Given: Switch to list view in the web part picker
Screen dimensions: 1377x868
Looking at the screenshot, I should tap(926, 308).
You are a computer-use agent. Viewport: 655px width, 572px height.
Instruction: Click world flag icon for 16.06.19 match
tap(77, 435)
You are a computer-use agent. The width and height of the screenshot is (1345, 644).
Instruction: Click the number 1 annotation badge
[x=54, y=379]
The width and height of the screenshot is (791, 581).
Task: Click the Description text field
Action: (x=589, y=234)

=======

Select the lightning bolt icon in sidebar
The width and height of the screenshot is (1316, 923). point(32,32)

=======

In the listing above, find the line with "Given: Switch to" and the line with "You are a computer-use agent. The"; output exactly those lines and all lines between them.

▶ _Solution for this task_
Given: Switch to list view in the web part picker
Screen dimensions: 1377x868
Looking at the screenshot, I should tap(926, 308).
You are a computer-use agent. Viewport: 655px width, 572px height.
Instruction: Click world flag icon for 16.06.19 match
tap(77, 435)
You are a computer-use agent. The width and height of the screenshot is (1345, 644).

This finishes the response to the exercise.